By Susan Yubas, Director of Business Development at The Bristal Assisted Living, Certified Senior Advisor, Founder of FYI Senior Living Solutions, Inc.
The other day I realized I am exactly two thirds of my mother’s age. That hit me hard, as I began to think of life as being divided in thirds…and realized that if the first two thirds of my life went by in a blink, then I want this last third to go by very slowly.
The way we look at aging has changed drastically over the years. People are doing great things in this stage of life, some with assistance, and rather than looking at help as taking away independence, they view accepting assistance as a means to reaching potential – to being everything they can be. I recently listened to a talk given by the actress Jane Fonda on reaching what she calls life’s “third act.” She realized that she could control a good part of this time of her life and decided that she was not going to live the old paradigm of aging (think of a bell curve where the start of the curve is birth, the peak is middle age and then it declines sharply to old age,) but rather to view aging as a staircase that you climb to make added years happier, more successful and more liberating. Think of it – when you are an adolescent, you plan for college, then you plan for your work and your family years. Why not view the “boomer years” as a time to plan for this next stage of your life and to use those years to make a difference.
Six years ago, a gerontologist at Cornell University started asking older people for their advice towards solving life’s major challenges. Called the Cornell Legacy Project, it asked seniors for their advice as to how to age fearlessly and well.
The researchers were surprised to find that those in the study held a generally positive view about old age. One response came from an 81-year old man: “Embrace it. You still enjoy life, and there’s still purpose in your life. A 94-year old woman suggested: “My advice about growing old? I’d tell them to find the magic.” Old age is very different from what seniors anticipated – and it exceeds their expectations. People felt freer to pursue interests and clearer about their life goals and how they wanted to spend their time. Many described their life after 70 as a quest or an adventure.
There was overall agreement on the importance of maintaining social connections finding meaningful ways to participate in activities in order to assure a positive and enjoyable old age. These relationships and productive roles can be difficult as life transitions such as retirement, widowhood, and health problems occur. The seniors interviewed for this study suggested that starting around age 60, everyone needs to become aware of the possibility of becoming isolated and take steps to stay involved.
Many seniors also said that the lesson they had learned was to plan carefully for where you will live in old age. Based on their own experience and those of parents and friends, they agreed that younger people should begin to think about living arrangements when they are still active and healthy – both to increase their options for where they can live and also to reduce responsibility and anxiety on the part of their children. The seniors noted that some people unnecessarily suffer with insecurity, isolation, and inconvenience because they stay in their homes rather than move to a more stimulating environment.

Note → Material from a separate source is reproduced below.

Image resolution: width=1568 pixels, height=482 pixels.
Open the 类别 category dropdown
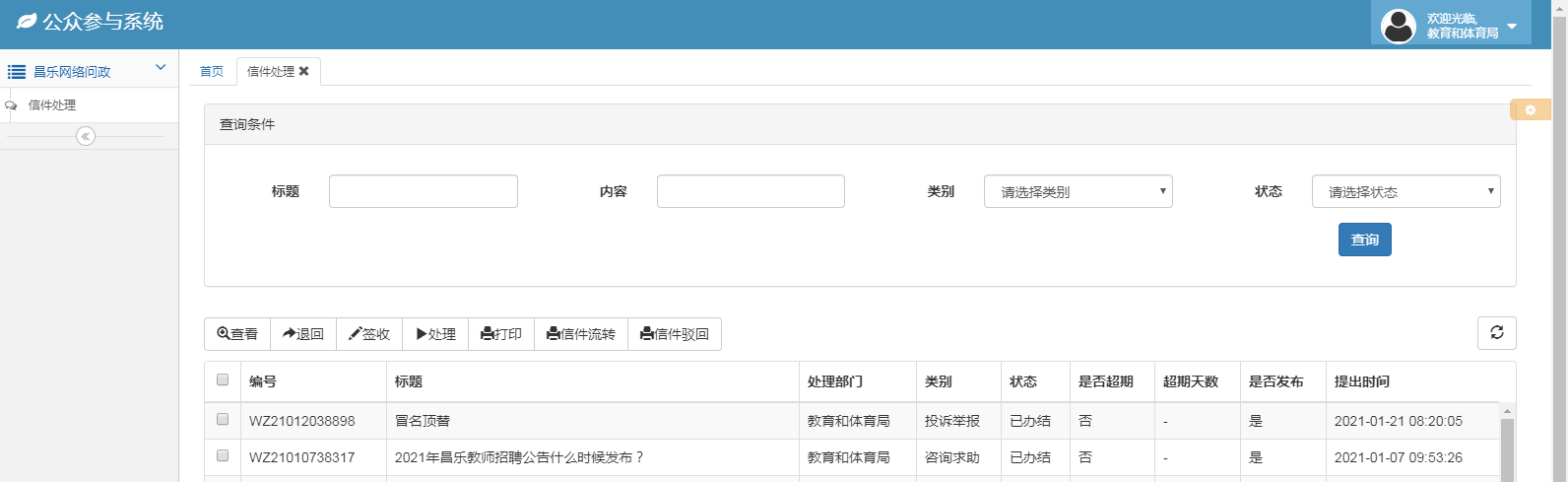pyautogui.click(x=1078, y=191)
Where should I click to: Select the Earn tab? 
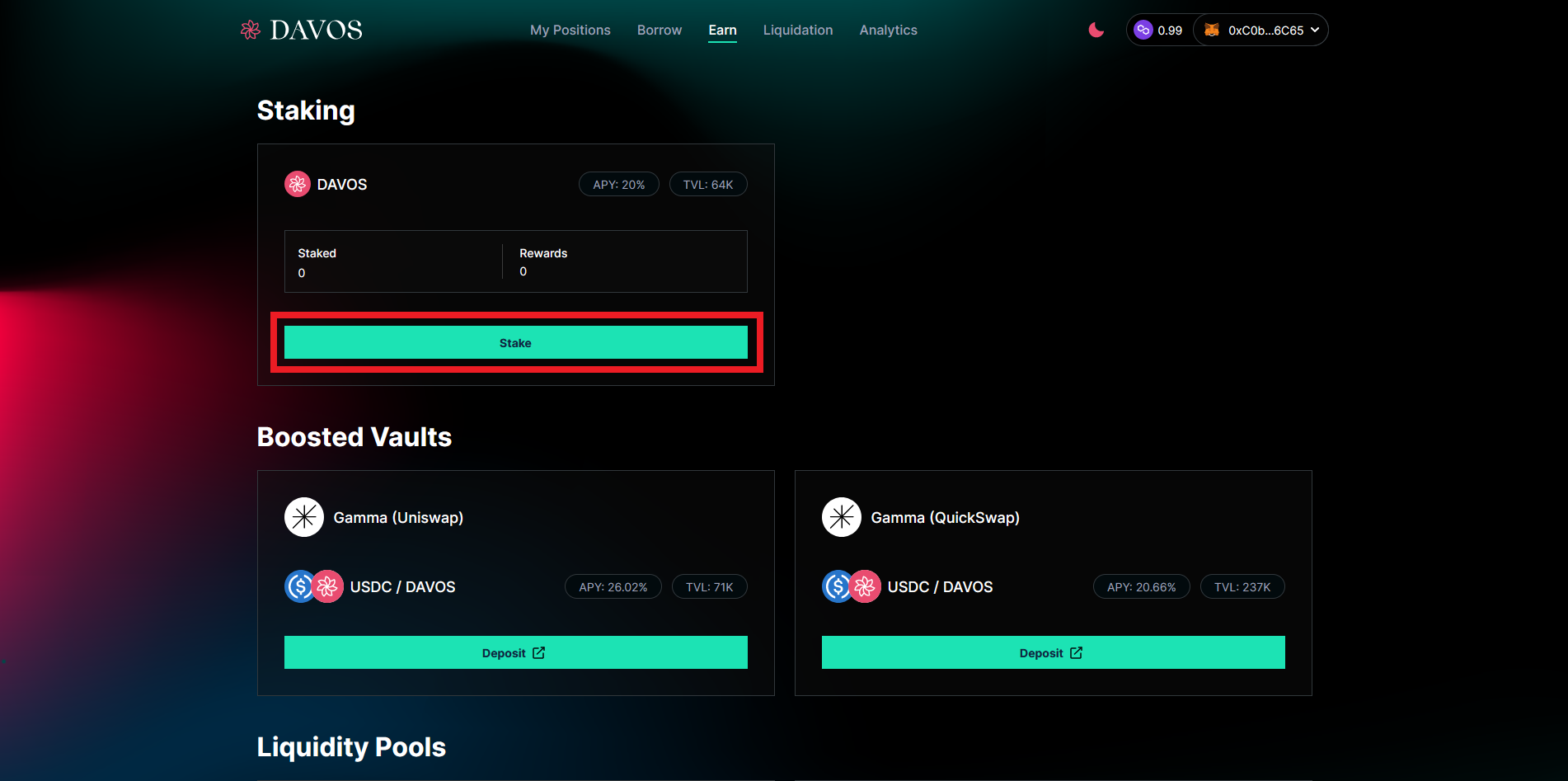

Travel. Take a class. Volunteer. Mentor. Aging can mean an extended active and productive life. Most aging Americans do not think that when they retire they will no longer be productive. Many of us believe old age begins after age 80. We exercise regularly and eat a healthier diet so we feel years younger than we are. We envision years and years of health and activity and being able to afford what we want. We believe 60 is the new 40, and the older we get, the younger those older than us become. In many cases, we will continue to learn, grow, and find new ways to be productive, creative and relevant.
We still need to think ahead. Not all of us are really thinking about the time when we may become frail and many of us are very unprepared for that time in our lives. We have begun to lose our parents and some friends. Some of us have lost spouses. But we still do not put much thought into about what happens when we are no longer able to be as independent and active as we currently are, even if it is at age 90 plus.
Aging is more of an attitude than a number. This is a time to re-assess what you want from life and what makes you really happy. Know your capabilities and what makes life exciting for you.
Live for today, but remember to plan for tomorrow.